Friday, November 28, 2008

More on low carb diet as a cancer treatment

we have touched on this before.

unlike healthy cells, which generate energy by metabolizing sugar in their mitochondria, cancer cells appeared to fuel themselves exclusively through glycolysis, a less-efficient means of creating energy through the fermentation of sugar in the cytoplasm. The theory is simple: If most aggressive cancers rely on the fermentation of sugar for growing and dividing, then take away the sugar and they should stop spreading. Meanwhile, normal body and brain cells should be able to handle the sugar starvation; they can switch to generating energy from fatty molecules called ketone bodies — the body's main source of energy on a fat-rich diet — an ability that some or most fast-growing and invasive cancers seem to lack.

Here is another study which works on the same idea.: (full text)



Drug/diet synergy for managing malignant astrocytoma in mice: 2-deoxy-D-glucose and the restricted ketogenic diet.

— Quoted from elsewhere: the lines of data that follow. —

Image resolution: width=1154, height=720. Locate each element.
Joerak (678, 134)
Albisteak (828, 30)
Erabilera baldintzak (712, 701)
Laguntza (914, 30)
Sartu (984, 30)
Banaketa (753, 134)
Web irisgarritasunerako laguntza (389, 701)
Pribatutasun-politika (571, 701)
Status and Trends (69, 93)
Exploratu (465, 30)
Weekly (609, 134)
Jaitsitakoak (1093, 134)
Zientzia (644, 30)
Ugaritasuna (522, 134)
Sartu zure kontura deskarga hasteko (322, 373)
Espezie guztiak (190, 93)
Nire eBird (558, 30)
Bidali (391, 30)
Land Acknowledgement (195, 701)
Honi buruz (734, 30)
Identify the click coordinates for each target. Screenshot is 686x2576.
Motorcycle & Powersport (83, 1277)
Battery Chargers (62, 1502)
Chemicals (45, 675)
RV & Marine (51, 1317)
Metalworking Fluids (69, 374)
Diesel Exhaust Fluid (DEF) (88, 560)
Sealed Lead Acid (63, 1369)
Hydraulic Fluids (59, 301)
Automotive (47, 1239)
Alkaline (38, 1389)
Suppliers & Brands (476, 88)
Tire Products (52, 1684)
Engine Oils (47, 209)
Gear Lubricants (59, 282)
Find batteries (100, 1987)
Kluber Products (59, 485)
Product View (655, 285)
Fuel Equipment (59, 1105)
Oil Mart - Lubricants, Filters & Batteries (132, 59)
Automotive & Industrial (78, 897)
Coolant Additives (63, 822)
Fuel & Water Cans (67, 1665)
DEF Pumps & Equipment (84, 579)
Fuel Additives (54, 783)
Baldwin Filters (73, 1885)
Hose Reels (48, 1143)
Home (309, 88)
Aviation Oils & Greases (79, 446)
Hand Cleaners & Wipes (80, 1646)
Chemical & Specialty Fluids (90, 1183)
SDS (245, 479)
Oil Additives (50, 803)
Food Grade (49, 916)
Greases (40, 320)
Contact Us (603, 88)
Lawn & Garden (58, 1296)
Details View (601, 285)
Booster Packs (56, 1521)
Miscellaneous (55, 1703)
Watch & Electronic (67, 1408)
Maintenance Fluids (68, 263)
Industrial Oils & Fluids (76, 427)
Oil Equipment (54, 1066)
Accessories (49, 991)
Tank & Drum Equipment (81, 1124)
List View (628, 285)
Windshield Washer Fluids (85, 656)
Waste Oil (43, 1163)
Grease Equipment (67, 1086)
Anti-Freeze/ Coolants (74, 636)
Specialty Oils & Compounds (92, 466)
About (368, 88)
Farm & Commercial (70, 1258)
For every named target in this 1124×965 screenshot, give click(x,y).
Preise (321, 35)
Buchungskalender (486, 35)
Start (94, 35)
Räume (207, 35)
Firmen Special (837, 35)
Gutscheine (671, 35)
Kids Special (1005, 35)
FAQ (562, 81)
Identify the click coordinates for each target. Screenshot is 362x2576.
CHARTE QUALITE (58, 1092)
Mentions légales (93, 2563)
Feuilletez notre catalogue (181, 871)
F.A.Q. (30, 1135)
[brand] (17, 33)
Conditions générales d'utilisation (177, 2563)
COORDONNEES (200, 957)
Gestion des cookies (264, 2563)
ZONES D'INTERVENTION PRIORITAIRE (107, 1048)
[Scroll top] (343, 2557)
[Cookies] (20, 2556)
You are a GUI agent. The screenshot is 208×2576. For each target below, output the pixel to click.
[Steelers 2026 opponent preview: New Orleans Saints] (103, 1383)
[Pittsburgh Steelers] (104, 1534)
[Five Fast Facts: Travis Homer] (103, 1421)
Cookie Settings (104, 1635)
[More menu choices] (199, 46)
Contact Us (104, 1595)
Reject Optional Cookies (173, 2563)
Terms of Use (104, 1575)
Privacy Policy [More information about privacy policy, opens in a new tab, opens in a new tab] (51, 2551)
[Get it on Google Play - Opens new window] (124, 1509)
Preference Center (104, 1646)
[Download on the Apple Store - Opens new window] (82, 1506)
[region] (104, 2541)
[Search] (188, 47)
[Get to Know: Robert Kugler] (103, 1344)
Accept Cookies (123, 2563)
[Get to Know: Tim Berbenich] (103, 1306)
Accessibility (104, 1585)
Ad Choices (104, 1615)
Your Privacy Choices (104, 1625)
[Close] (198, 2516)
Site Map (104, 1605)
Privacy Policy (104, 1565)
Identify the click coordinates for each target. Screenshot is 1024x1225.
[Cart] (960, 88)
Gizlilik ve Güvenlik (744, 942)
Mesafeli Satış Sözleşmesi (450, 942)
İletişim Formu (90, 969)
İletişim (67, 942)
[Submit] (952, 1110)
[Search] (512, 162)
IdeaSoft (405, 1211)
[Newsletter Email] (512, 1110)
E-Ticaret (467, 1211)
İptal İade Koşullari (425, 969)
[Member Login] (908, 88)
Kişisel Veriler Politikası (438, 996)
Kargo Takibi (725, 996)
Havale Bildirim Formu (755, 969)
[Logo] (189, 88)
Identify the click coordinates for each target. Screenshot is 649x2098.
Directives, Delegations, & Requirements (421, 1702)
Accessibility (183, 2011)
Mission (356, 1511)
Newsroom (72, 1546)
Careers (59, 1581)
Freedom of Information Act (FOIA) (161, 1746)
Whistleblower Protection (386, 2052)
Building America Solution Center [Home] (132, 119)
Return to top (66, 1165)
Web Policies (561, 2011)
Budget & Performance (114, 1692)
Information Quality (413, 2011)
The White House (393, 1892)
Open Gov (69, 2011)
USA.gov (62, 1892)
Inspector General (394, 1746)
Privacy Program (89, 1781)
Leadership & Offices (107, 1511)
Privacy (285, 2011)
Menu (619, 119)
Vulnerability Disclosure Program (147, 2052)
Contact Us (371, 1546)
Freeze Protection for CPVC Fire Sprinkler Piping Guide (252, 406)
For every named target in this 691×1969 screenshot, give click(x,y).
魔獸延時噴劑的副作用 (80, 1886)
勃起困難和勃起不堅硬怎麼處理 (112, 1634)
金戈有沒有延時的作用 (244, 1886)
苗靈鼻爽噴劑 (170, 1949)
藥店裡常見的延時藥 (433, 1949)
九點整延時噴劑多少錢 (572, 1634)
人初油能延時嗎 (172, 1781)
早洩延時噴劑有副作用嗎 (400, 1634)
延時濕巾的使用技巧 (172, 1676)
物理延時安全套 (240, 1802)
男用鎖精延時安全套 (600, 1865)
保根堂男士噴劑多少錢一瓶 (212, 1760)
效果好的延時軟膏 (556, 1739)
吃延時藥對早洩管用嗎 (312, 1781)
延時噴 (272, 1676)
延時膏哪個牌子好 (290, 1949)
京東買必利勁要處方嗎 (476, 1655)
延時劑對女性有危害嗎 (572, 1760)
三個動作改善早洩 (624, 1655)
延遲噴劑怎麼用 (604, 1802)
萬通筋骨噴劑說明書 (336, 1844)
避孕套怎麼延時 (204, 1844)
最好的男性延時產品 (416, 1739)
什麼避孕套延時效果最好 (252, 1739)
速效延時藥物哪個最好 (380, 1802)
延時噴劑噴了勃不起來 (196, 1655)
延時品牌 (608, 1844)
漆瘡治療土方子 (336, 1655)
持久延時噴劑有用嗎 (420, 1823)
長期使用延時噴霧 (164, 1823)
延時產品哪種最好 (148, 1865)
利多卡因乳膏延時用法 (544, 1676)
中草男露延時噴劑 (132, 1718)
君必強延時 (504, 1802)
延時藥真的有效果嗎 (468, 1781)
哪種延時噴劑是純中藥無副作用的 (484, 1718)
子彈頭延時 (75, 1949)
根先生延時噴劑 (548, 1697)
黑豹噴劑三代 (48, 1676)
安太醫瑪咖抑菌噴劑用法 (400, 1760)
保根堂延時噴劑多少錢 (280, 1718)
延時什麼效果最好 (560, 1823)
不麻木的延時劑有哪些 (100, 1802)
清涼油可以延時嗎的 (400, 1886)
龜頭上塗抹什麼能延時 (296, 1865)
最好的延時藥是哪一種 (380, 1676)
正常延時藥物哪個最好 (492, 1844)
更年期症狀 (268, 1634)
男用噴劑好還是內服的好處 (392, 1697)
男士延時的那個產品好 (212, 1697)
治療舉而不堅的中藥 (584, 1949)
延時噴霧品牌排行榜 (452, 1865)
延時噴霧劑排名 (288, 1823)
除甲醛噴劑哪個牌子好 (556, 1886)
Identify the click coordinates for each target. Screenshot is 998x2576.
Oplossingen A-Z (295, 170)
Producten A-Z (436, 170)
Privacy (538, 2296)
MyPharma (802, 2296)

ABSTRACT: BACKGROUND: Astrocytomas are largely dependent on glycolysis to satisfy their bioenergetic requirements for growth and survival. Therapies that target glycolysis can potentially manage astrocytoma growth and progression. Dietary restriction of the high fat/low carbohydrate ketogenic diet (KD-R) reduces glycolysis and is effective in managing experimental mouse and human astrocytomas. The non-metabolizable glucose analogue, 2-deoxy-D-glucose (2-DG), is a potent glycolytic inhibitor that can mimic effects of energy restriction both in vitro and in vivo, but can also produce adverse effects when administered at doses greater than 200 mg/kg. The goal here was to determine if low doses of 2-DG could act synergistically with the KD-R to better manage growth of the CT-2A malignant mouse astrocytoma. METHODS: The therapeutic effect of a KD-R supplemented with a low dose of 2-DG (25 mg/kg) was examined in adult C57BL/6J mice bearing the syngeneic CT-2A malignant astrocytoma grown orthotopically. Mice were fed the standard unrestricted diet for the first 3 days after tumor implantation prior to their separation into one of four diet groups fed either a standard rodent diet in unrestricted amounts (SD-UR) or a KD-R with or without 2-DG for 10 days. The KD-R was restricted to reduce body weight by about 20%. 2-DG was initiated 6 days after tumor implantation and was continued for 7 days. Brain tumors were excised and weighed. RESULTS: Energy intake, body weights, and CT-2A tumor weights were similar in the SD-UR and the SD-UR+2-2DG mouse groups over the dietary treatment period (days 3-13). Tumor weights were about 48% and 80% lower in the KD-R and in the KD-R+2-DG groups, respectively, than in the SD-UR group. Mouse health and vitality was better in the KD-R group than in the KD-R+2-DG group. CONCLUSION: Astrocytoma growth was reduced more in the KD-R mouse group supplemented with 2-DG than in the mouse groups receiving either dietary restriction or 2-DG alone, indicating a synergistic interaction between the drug and the diet. The results suggest that management of malignant astrocytoma with restricted ketogenic diets could be enhanced when combined with drugs that inhibit glycolysis.

1 comment:

angelinjones said...

Bad breath in the low/no-carb sect is often caused by certain chemicals that are released in the breath as the body burns fat. They are called ketones, and entering into a fat-burning state of ketosis is the hallmark of the Atkins diet. So the good news is that if your breath stinks, you're probably doing a good job of sticking to that low-carb diet.